We now understand the derivative of ln(3-x). It is commonly represented as d/dx [ln(3-x)] or [ln(3-x)]', and its value is -1/(3-x). The function ln(3-x) has a clearly defined derivative, indicating it is differentiable within its domain.

The key concepts are mentioned below:

Natural Logarithm Function: ln(x) is the natural logarithm of x.

Chain Rule: Rule for differentiating composite functions, such as ln(3-x).

Derivative Formula: The formula for differentiating ln(3-x) involves the chain rule.

The derivative of ln(3-x) can be denoted as d/dx [ln(3-x)] or [ln(3-x)]'.

The formula used to differentiate ln(3-x) is: d/dx [ln(3-x)] = -1/(3-x)

The formula applies to all x where 3-x > 0, i.e., x < 3.

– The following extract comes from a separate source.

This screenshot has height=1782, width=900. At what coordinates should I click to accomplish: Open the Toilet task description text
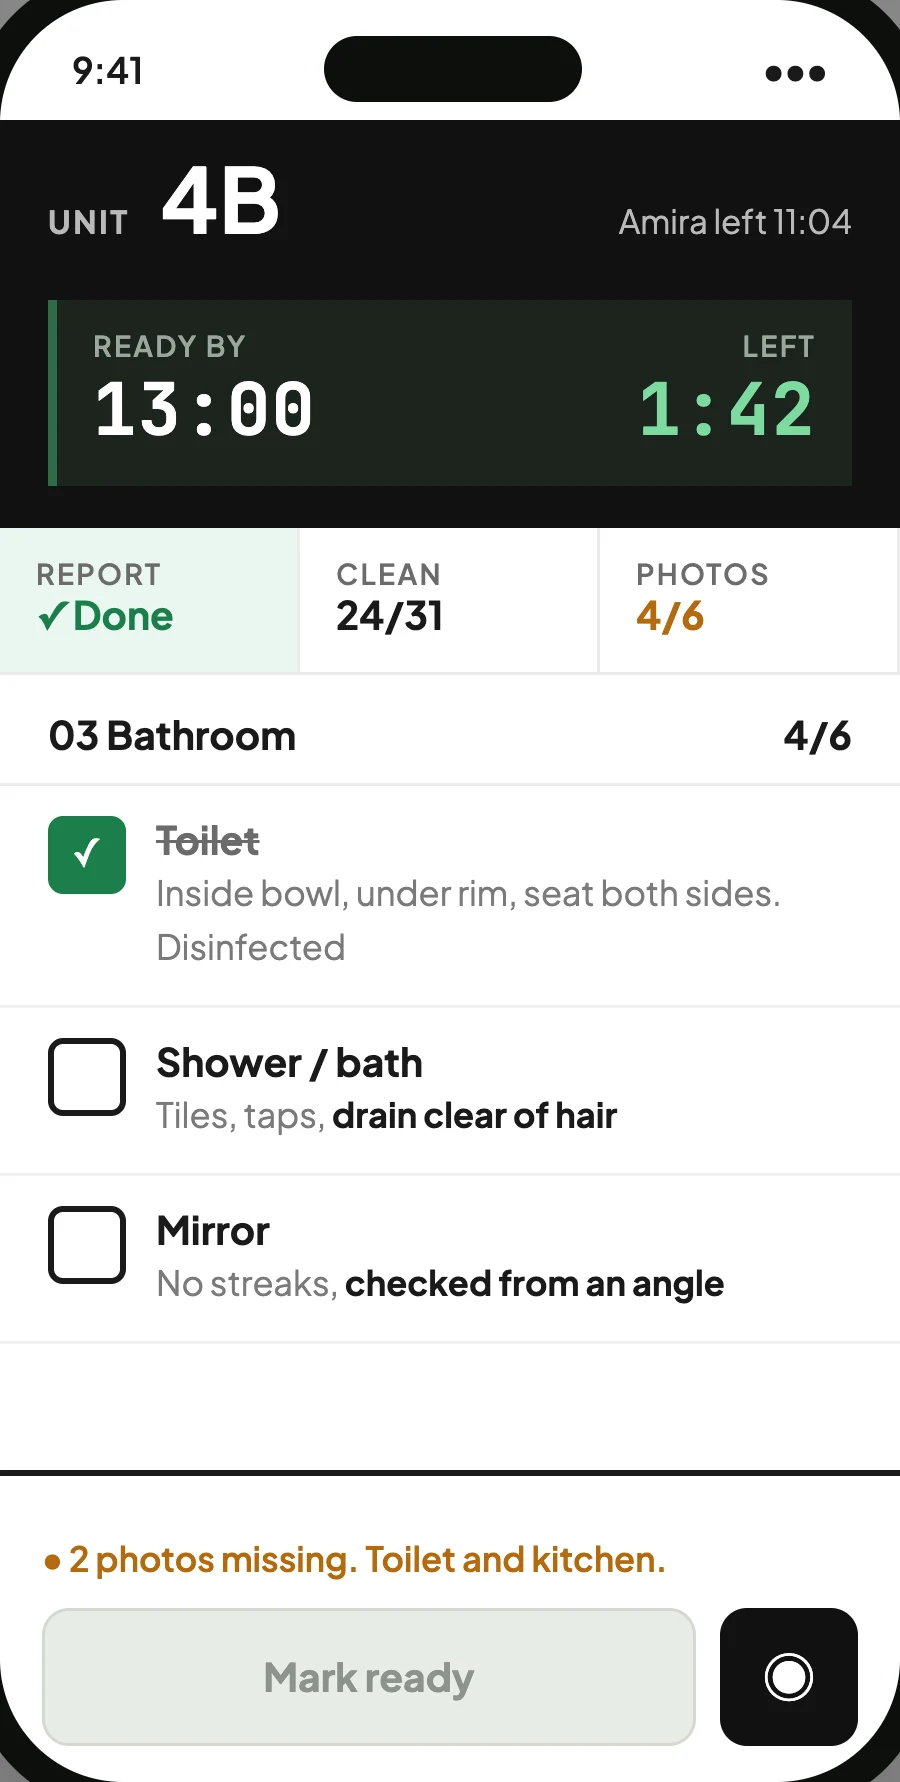pos(468,921)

We can derive the derivative of ln(3-x) using proofs. To show this, we will use the rules of differentiation, particularly the chain rule. Here are the methods to prove this:

Using Chain Rule

To prove the differentiation of ln(3-x) using the chain rule: Let u = 3-x. Therefore, ln(3-x) = ln(u). The derivative of ln(u) with respect to u is 1/u. We have du/dx = -1 (since the derivative of 3-x is -1). Using the chain rule: d/dx [ln(3-x)] = d/du [ln(u)] * du/dx = (1/u) * (-1) = -1/u. Substitute u = 3-x back into the equation: d/dx [ln(3-x)] = -1/(3-x). Hence, proved.

When a function is differentiated several times, the derivatives obtained are referred to as higher-order derivatives. To understand them better, think of a car where the speed changes (first derivative) and the rate at which the speed changes (second derivative) also changes. Higher-order derivatives make it easier to understand functions like ln(3-x).

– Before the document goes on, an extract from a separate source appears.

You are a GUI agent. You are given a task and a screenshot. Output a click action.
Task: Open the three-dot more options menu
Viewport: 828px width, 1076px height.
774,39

For the first derivative of a function, we write f′(x), which indicates how the function changes or its slope at a certain point. The second derivative is derived from the first derivative, which is denoted using f′′(x). Similarly, the third derivative, f′′′(x), is the result of the second derivative and this pattern continues.

For the nth Derivative of ln(3-x), we generally use fⁿ(x) for the nth derivative of a function f(x) which tells us the change in the rate of change.

When x approaches 3, the derivative is undefined because ln(3-x) becomes undefined there. When x is 0, the derivative of ln(3-x) is -1/3.

• Derivative: The derivative of a function indicates how the given function changes in response to a slight change in x.

• Natural Logarithm: The natural logarithm is the logarithm to the base e, where e is an irrational and transcendental constant approximately equal to 2.718281828459.

• Chain Rule: A rule for differentiating compositions of functions, where the derivative of the composition is the derivative of the outer function evaluated at the inner function times the derivative of the inner function.

• Quotient Rule: A formula for finding the derivative of a quotient of two functions.

• Domain: The set of input values (x-values) for which a function is defined.